Facebook went down for a half an hour worldwide on June 19. Not a big deal, right? Wrong, at least in Hong Kong. The incident hit a nerve in the city, where some pro-democratic reform websites have recently suffered massive DDoS attacks suspected to be the work of mainland China.
Since June 14 the voting platform for an unofficial referendum  on electoral reform has suffered outages, thanks to the attacks involving ten of thousands of computer networks throughout the globe, according to CloudFlare CEO Matthew Prince via local newspaper Ming Pao's report . He is involved in helping the Public Opinion Programme at the University of Hong Kong to defend against the attack.
Hong Kongers believe that Beijing is behind it because the referendum advocates the people's right to nominate candidates for the city's chief executive. China has promised a direct vote in the next chief executive election, but says Hong Kong's constitution — the Basic Law — requires a committee to nominate the candidates, something Hong Kongers fear the mainland could essentially control.
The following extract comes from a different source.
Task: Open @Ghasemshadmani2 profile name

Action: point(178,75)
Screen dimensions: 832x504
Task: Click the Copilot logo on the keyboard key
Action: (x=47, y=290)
Despite the attack, 700,000 people  have voted in the referendum so far.
A few days later on June 18, another round of DDoS attacks  paralyzed Apple Daily's websites for more than 10 hours. The media corporate is one of the few mainstream media outlets critical of the Beijing government. During the 10 hours when Apple Daily was offline, the newspaper posted their news updates on Facebook, YouTube and Instagram.
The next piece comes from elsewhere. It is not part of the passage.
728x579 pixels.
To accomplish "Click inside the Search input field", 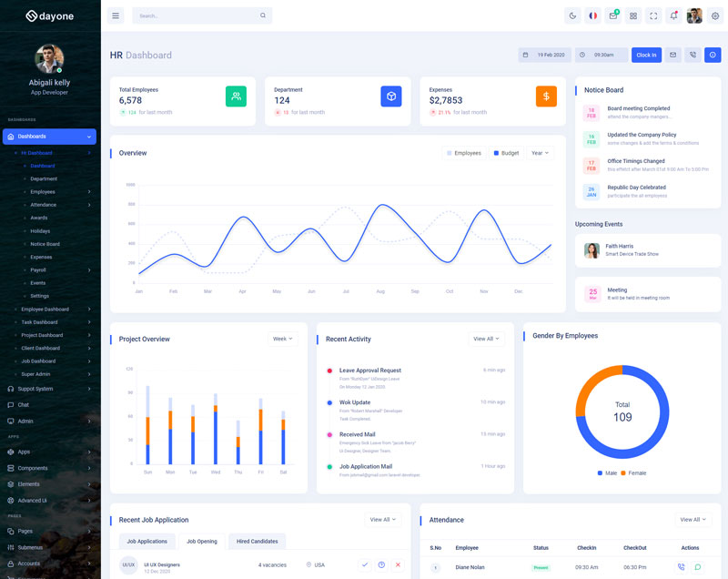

The following day, Facebook's temporary outage made many people anxious. Yuen Chan, an experienced journalist and journalism lecturer in Hong Kong, captured  the sentiment in her blog:
But in the seconds that followed #Facebookdown, something strange, though predictable happened in Hong Kong. First of all, people thought the short must be directed at Hong Kong. They muttered about dark forces, hacking, the hand of the state.
When it could no longer be ignored that the outage was global, the questions turned to “what are we going to do now?” and even “are there going to be riots?”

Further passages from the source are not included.